- Ensemble de tâches -
a: D'après le texte sur les cauris et le Musée de l'Argent, combien pèse la dobra de 24 escudos ?
b: Poursuivez le texte sur les cauris et le Musée de l'Argent après sa dernière phrase.

« Une personne valait environ 100 000 cauris. Imaginons le travail de recueillir manuellement 100 000 cauris sur une plage », déclare l’historien Davide Santos, tout en prenant quelques cauris avec un gant et les montrant aux visiteurs.
Les cauris sont les coquillages d’un mollusque très prisés pendant des siècles en Asie et en Afrique. Ce sont des coquillages blancs, brillants, ressemblant à un petit coquillage.
Les cauris provenaient des plages de l’océan Indien, en particulier des Maldives, et ont joué un rôle crucial dans le commerce d’esclaves sur la côte occidentale de l’Afrique. L’année 1515 est considérée comme le début du commerce structuré et systématique avec les cauris.
Du XVIe au XVIIIe siècle, ils étaient l’une des ‘monnaies’ utilisées par les Portugais en Afrique pour acheter et réduire en esclavage des personnes, explique Davide Santos lors de la visite au Musée de l’Argent, situé dans le centre de Lisbonne, près d’un des principaux lieux de vente d’esclaves à Lisbonne (le Terreiro do Pelourinho Velho, près de l’actuelle Praça do Comércio).
Ces coquillages avaient l’avantage d’être transportables, durables, comme les pièces de monnaie d’aujourd’hui, et possédaient également la valeur d’un objet rare et beau, conférant un statut à ceux qui les possédaient et les exhibaient. Ils étaient très utilisés pour confectionner des ceintures ou des colliers, comme on le fait encore aujourd’hui.
En plus des cauris, ‘Testemunhos da Escravatura’ expose également d’autres objets utilisés pour échanger des personnes, tels que les zimbos (petits coquillages collectés sur la côte de Luanda, principalement par des femmes) et les manilles (larges anneaux métalliques ornant généralement les poignets, produits principalement à Venise, en Flandre, à Liverpool et à Birmingham).
Lors de la visite, Davide Santos rappelle les lettres du roi Afonso Ier du Congo (1507-1542) aux rois portugais avec lesquels il entretenait de bonnes relations, leur demandant de cesser le commerce des esclaves, auquel il avait initialement consenti. Il argumentait que le commerce avait échappé à tout contrôle, dépeuplant son royaume.
La visite inclut également la plus grande pièce d’or frappée au Portugal, la dobra de 24 escudos, une pièce en or pesant 85 grammes, symbolisant la richesse et le pouvoir du roi Jean V (1706-1750), pendant le règne duquel de grandes quantités d’or du Brésil affluèrent.
« Ce sont des objets extraordinaires, des bijoux, des œuvres d’art qui racontent une histoire tragique. L’esthétique dissimule des événements historiques terribles », commente Davide Santos.
Selon Daniela Viela, responsable de la muséologie au Musée de l’Argent, appartenant à la Banque du Portugal, cette visite a été créée en 2017 lorsque Lisbonne était la capitale ibéro-américaine de la culture, intégrée dans le programme consacré à la mémoire africaine concernant l’esclavage.

- Données sources -
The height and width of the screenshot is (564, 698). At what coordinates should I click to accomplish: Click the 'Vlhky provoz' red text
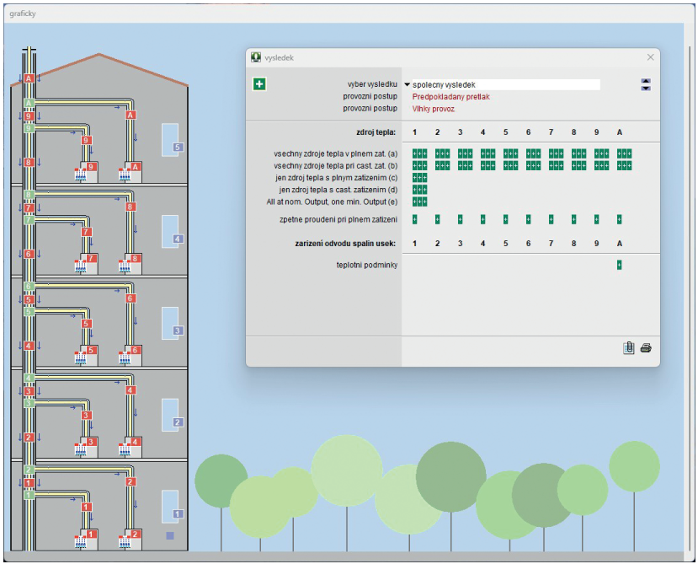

- Corrigé des exercices -
a: Elle pèse 85 grammes.

b:
« Nous avons confirmé que nous disposions d’objets qui avaient tout leur sens dans ce projet et nous ne voulions pas fuir notre responsabilité de reconnaître que l’esclavage africain faisait partie du développement économique du Portugal », déclare Daniela Viela à Lusa.
Pour la responsable, le Musée de l’Argent revêt plusieurs dimensions. « C’est un musée d’histoire, d’archéologie, d’économie, d’art », exposant l’histoire du monde à travers l’argent et son importance dans la vie des sociétés.
« Nous avons un devoir de vérité envers l’histoire, envers ces millions de personnes réduites en esclavage », ajoute Daniela Viela.
« Même s’il y a d’autres coupables, cela ne dispense pas de la responsabilité de parler du rôle du Portugal dans ce commerce transatlantique d’esclaves. En tant que Portugais, descendant de personnes ayant peut-être participé à ce commerce, j’ai une responsabilité historique de le raconter et de valider la douleur », ajoute Davide Santos.
Les statistiques sur l’esclavage sont très difficiles à estimer en raison de divers facteurs, comme la contradiction et l’insuffisance des sources, et resteront toujours sujettes à débat.
Selon l’Atlas du Commerce Transatlantique d’Esclaves (récemment publié au Portugal par les presses de l’Université de Lisbonne), plus de 12 millions de personnes réduites en esclavage ont été transportées de la côte ouest de l’Afrique vers le continent américain.
Selon le site SlaveVoyages (issu de la collaboration de plusieurs universités), entre 1501 et 1875, le Portugal se trouve en tête de liste des pays qui ont réduit le plus de personnes en esclavage, avec 5,8 millions de personnes. Suivent le Royaume-Uni, la France, l’Espagne, les Pays-Bas, les États-Unis et enfin le Danemark avec d’autres pays baltes.
De la côte Est de l’Afrique, il y a également eu du trafic (en moindre quantité), principalement à destination de l’Asie.
Le trafic d’esclaves à partir de l’Afrique a également eu comme destination l’Europe, y compris le Portugal.
L’année 1444 marque l’arrivée au Portugal (à Lagos) des premiers esclaves amenés d’Afrique, initiant alors leur commercialisation. À cette première vente aurait assisté l’Infant Dom Henrique.
À la fin du XVIe siècle, on estime que 20 % de la population de Lisbonne étaient des personnes réduites en esclavage.
C’est seulement dans les années 1930 du XXe siècle que la dernière personne réduite en esclavage est décédée, une femme vivant dans le Bairro Alto.
En 2015, le Royaume-Uni a terminé de rembourser une dette contractée au XIXe siècle pour indemniser plusieurs familles qui se sentaient lésées par l’abolition de l’esclavage.